*ページ*.
---+---

More than 3 years have passed since last update.

Word2VecのCBOWをPyTorchで実装する

Posted at 2022-04-08

Word2Vecといっても、その実装には色んなバリエーションがあるそうですが、その中の CBOW (Continuous bag-of-words) ってのを PyTorch で実装してみました。あくまで勉強用であって、実用向きではありません。

学習済みモデルを Google Colaboratory に保存するための準備

次のようにして Google Colaboratory にマウントします。

from google.colab import drive
drive.mount('/content/drive')

Mounted at /content/drive

学習済みモデルを保存するためのディレクトリを指定します。なければ作ります。

import os

directory_path = './drive/MyDrive/word2vec3/'
if not os.path.exists(directory_path):
    os.makedirs(directory_path)

練習用データ

UCI の Machine-Learning Repository の SMS Spam Collection データセットを使います。与えられた文章から、それがスパムかどうかを判定する問題に用いますが、今回はスパムかどうかは判定せず、文章だけを使います。

import os
import requests
from zipfile import ZipFile
import io
import csv

save_file_name = os.path.join("temp", "temp_spam_data.csv")

# もしも元データがなければダウンロードする
if not os.path.exists("temp"):
    os.makedirs("temp")

if not os.path.isfile(save_file_name):
    zip_url = "http://archive.ics.uci.edu/ml/machine-learning-databases/00228/smsspamcollection.zip"
    r = requests.get(zip_url)
    z = ZipFile(io.BytesIO(r.content))
    file = z.read("SMSSpamCollection")

    text_data = file.decode()
    text_data = text_data.encode('ascii', errors='ignore')
    text_data = text_data.decode().split("\n")
    text_data = [x.split("\t") for x in text_data if len(x) > 1]

    with open(save_file_name, "w") as temp_output_file:
        writer = csv.writer(temp_output_file)
        writer.writerows(text_data)

# もし元データがあればそれを読み込む
else:
    text_data = []
    with open(save_file_name, "r") as temp_output_file:
        reader = csv.reader(temp_output_file)
        for row in reader:
            text_data.append(row)

texts = [x[1] for x in text_data]
target = [x[0] for x in text_data]

データの前処理

語彙の最終的なサイズを減らすために、テキストを正規化します。具体的には、テキストの大文字小文字の区別をなくしたり、数字を除いたり、余分なスペースを除いたり、句読点を除いたりします。

# 小文字に変換
texts = [x.lower() for x in texts]

# 数字を削除
texts = ["".join(c for c in x if c not in '0123456789') for x in texts]

# 余分なホワイトスペースを除去
texts = [" ".join(x.split()) for x in texts]

import string

# 句読点を削除
texts = ["".join(c for c in x if c not in string.punctuation) for x in texts]

ここでは、１つの文あたりの単語数を 25 とし、3 回以上出現しない単語も取り除きます。

class VocabularyProcessor:
    def __init__(self, sentence_size, min_frequency=3):
        self.sentence_size = sentence_size
        self.min_frequency = min_frequency
        self.freq = {}
        self.vocabulary_ = []
        self.vocab = {}
    
    def fit_transform(self, texts):
        freq = {}
        for sentence in texts:
            for word in sentence.split():
                if word not in freq.keys():
                    freq[word] = 0
                freq[word] += 1

        for k, v in freq.items():
            if v >= self.min_frequency:
                self.freq[k] = v

        self.vocabulary_ = self.freq.keys()

---+---

*データ行*.

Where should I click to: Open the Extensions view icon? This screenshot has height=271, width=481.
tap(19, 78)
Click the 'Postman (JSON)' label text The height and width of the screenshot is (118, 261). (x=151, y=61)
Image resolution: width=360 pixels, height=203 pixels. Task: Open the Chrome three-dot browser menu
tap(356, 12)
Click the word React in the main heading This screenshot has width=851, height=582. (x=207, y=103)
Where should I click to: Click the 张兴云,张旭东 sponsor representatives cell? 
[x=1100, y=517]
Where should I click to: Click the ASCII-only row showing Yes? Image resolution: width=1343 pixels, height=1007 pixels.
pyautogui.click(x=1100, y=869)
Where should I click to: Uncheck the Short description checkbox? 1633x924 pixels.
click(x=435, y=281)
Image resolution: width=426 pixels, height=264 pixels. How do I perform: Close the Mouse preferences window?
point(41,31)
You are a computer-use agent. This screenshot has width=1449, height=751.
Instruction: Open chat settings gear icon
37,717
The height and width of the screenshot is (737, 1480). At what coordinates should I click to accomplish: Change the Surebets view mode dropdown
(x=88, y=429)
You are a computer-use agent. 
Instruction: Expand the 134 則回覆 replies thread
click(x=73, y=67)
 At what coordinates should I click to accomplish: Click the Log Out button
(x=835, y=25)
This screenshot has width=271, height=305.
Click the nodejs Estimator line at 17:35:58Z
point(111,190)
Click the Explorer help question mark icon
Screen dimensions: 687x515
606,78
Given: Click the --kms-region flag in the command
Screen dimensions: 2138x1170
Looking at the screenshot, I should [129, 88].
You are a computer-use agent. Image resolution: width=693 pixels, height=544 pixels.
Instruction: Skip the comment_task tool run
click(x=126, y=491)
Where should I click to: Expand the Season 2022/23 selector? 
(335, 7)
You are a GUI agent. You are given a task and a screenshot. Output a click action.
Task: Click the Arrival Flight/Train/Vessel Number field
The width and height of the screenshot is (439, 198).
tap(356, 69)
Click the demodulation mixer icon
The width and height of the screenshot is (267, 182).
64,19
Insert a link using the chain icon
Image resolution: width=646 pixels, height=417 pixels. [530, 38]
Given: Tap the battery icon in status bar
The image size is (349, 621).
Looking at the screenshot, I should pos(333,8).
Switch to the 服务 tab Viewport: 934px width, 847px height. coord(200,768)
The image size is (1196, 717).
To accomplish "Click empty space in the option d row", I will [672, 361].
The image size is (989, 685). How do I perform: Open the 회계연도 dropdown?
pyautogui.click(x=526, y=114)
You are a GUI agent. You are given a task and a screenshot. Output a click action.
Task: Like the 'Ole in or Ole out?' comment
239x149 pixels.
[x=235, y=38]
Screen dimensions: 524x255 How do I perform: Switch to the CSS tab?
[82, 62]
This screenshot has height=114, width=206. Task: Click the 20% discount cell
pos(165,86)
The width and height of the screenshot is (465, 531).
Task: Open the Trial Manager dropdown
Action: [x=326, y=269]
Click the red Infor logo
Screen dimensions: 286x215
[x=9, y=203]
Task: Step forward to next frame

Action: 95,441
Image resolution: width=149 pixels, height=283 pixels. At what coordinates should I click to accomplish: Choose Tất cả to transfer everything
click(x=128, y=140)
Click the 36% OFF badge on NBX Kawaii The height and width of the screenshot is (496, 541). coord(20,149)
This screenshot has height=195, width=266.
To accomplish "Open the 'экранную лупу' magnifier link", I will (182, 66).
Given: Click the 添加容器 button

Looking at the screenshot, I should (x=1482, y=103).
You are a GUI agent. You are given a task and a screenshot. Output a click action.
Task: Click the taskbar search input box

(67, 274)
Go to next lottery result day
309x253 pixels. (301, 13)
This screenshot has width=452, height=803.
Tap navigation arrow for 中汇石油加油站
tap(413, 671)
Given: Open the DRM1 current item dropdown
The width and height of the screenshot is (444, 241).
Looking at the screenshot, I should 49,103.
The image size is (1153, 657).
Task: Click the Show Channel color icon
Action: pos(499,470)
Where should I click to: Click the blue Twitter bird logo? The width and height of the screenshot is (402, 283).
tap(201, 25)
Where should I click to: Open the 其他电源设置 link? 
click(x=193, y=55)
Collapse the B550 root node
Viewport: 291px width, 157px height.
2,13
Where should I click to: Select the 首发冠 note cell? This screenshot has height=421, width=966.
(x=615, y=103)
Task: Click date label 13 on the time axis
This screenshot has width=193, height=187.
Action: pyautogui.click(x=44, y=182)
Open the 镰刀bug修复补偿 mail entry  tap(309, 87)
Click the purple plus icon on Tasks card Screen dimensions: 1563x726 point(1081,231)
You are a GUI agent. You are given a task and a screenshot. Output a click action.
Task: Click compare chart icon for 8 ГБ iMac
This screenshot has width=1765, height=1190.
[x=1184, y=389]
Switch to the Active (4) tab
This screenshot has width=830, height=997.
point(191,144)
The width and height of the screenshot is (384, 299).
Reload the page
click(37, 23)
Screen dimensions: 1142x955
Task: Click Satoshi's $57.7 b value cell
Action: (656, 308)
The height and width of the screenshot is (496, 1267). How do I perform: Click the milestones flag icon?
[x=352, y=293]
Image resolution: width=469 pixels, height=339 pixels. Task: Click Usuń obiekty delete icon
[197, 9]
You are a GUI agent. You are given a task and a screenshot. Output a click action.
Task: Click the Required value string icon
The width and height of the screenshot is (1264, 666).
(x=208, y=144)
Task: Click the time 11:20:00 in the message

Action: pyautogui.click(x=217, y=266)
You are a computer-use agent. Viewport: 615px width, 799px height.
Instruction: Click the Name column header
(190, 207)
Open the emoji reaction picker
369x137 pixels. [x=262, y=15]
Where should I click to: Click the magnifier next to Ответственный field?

---+---

*作業内容*.
[1] CBOW実装のページについて、次の問いにそれぞれ答えてください。
(a) 練習用データとして使うデータセットは何か。
(b) １つの文あたりの単語数はいくつに設定しているか。
(c) 出現回数が何回以上でない単語を取り除くか。
[2] CBOW実装のページで「語彙の最終的なサイズを減らすために」で始まる段落を、要点を残した箇条書きに書き直してください。
[3] Word2VecのCBOWをPyTorchで実装するページの続きを、最後に示された行の次から書き進めてください。

*各設問の解答*.
[1]
(a) UCI の Machine-Learning Repository の SMS Spam Collection データセット
(b) 25
(c) 3 回

[2]
- 目的：語彙の最終的なサイズを減らすため、テキストを正規化する
- 大文字小文字の区別をなくす
- 数字を除く
- 余分なスペースを除く
- 句読点を除く

[3]
        transformed_texts = []
        for sentence in texts:
            transformed_sentence = []
            for word in sentence.split():
                if word in self.freq.keys():
                    if word not in self.vocab:
                        self.vocab[word] = len(self.vocab)

                    transformed_sentence.append(word)

                if len(transformed_sentence) >= self.sentence_size:
                    break

            transformed_sentence = " ".join(transformed_sentence)
            transformed_texts.append(transformed_sentence)
        return transformed_texts

sentence_size = 25
min_word_freq = 3

vocab_processor = VocabularyProcessor(sentence_size, min_frequency=min_word_freq)
texts = vocab_processor.fit_transform(texts)

N-gram の作成

文章中に隣接して現れる単語の列を作ります。ついでに vocab として、単語集を作ります。

n_grams = []
vocab = []
for text in texts:
    words = text.split()
    vocab += words
    n_grams += [([words[i], words[i+1], words[i+2], words[i+4], words[i+5], words[i+6]], words[i+3])
                for i in range(len(words) - 6)]

vocab = list(set(vocab))

vocab は保存しておいた方がいいですね。

import pickle

with open(directory_path + "vocab.pkl", 'wb') as f:
    pickle.dump(vocab, f)

CBOW (Continuous bag-of-words) モデル

次のように CBOW (Continuous bag-of-words) モデルを設計します。

import torch

class CBOW(torch.nn.Module):

    def __init__(self, vocab_size, embedding_dim, context_size):
        super(CBOW, self).__init__()
        self.embeddings = torch.nn.Embedding(vocab_size, embedding_dim)
        self.linear1 = torch.nn.Linear(context_size * embedding_dim, 128)
        self.linear2 = torch.nn.Linear(128, vocab_size)

    def forward(self, inputs):
        embeds = self.embeddings(inputs).view((1, -1))
        out = torch.nn.functional.relu(self.linear1(embeds))
        out = self.linear2(out)
        return out

学習

調整可能なパラメータとして、CONTEXT_SIZE を、文脈を考慮する前後の単語の合計数、EMBEDDING_DIM を、単語分散表現の次元数とします。

CONTEXT_SIZE = 6
EMBEDDING_DIM = 10

word_to_ix = {word: i for i, word in enumerate(vocab)}

losses = []
loss_function = torch.nn.CrossEntropyLoss()
model = CBOW(len(vocab), EMBEDDING_DIM, CONTEXT_SIZE)
optimizer = torch.optim.SGD(model.parameters(), lr=0.001)

学習開始。学習途中のモデルも保存するようにしています。

for epoch in range(400):
    !date
    total_loss = torch.Tensor([0])
    for context, target in n_grams:
        context_idxs = [word_to_ix[w] for w in context]
        context_var = torch.autograd.Variable(torch.LongTensor(context_idxs))
        model.zero_grad()
        output = model(context_var)
        loss = loss_function(output, torch.autograd.Variable(torch.LongTensor([word_to_ix[target]])))
        loss.backward()
        optimizer.step()
        total_loss += loss.data
    losses.append(total_loss.detach().numpy()[0])
    print(epoch, total_loss)

    PATH = directory_path + "model_{}.pth".format(epoch)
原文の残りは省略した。